» **Task goal**: Turn the stretch from the line containing "You are a computer-use" through the line containing "Instruction: Click 查看详情" into a numbered list, leaving out any blank lines.

#### Dataset rows ####

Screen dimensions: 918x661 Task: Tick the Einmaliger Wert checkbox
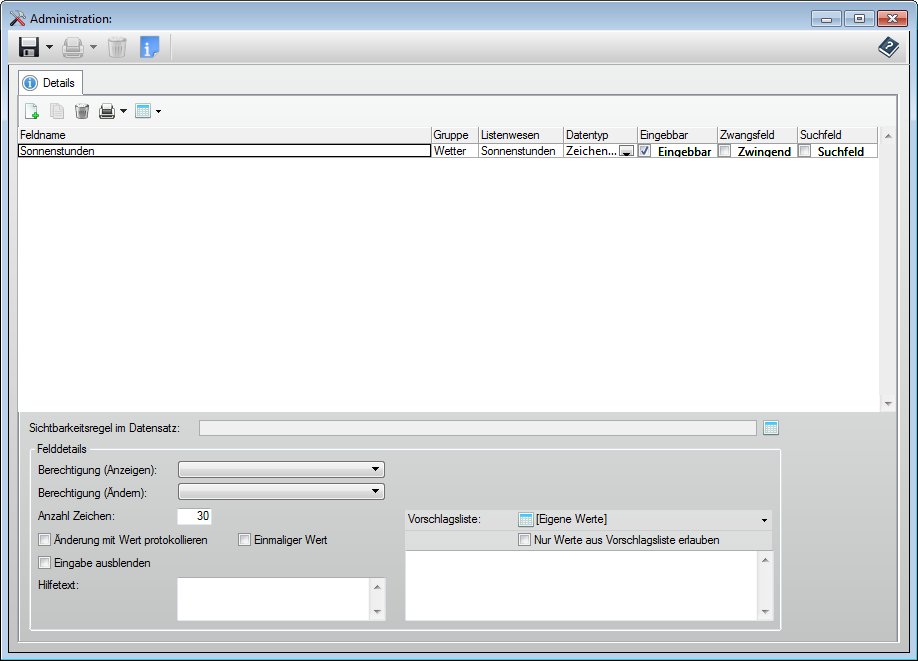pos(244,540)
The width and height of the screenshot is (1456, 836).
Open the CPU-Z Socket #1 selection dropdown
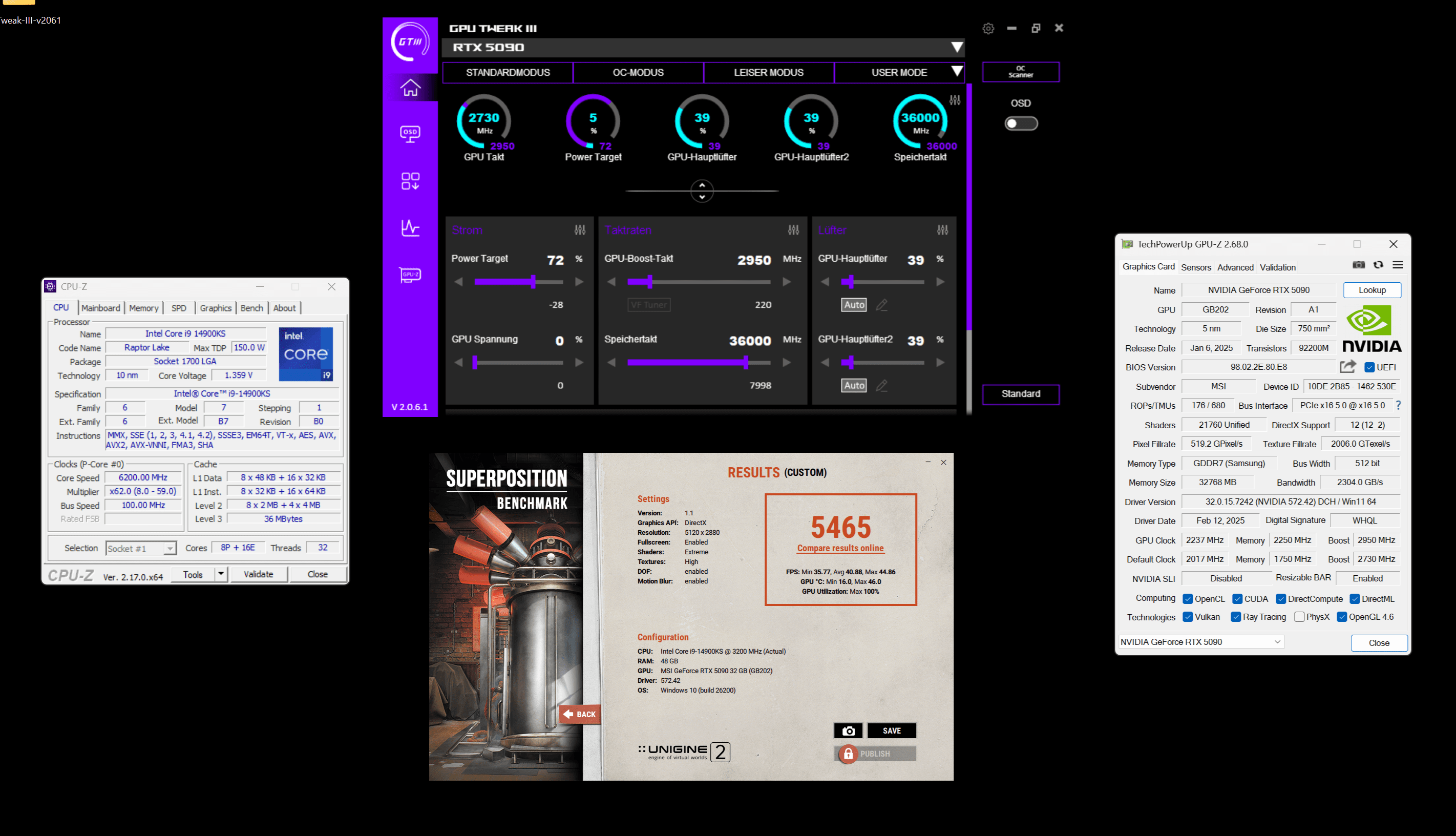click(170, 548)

####
#### Dataset rows ####

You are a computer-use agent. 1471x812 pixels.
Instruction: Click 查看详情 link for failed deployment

####

» **The answer**:
1. You are a computer-use agent. 1471x812 pixels.
2. Instruction: Click 查看详情 link for failed deployment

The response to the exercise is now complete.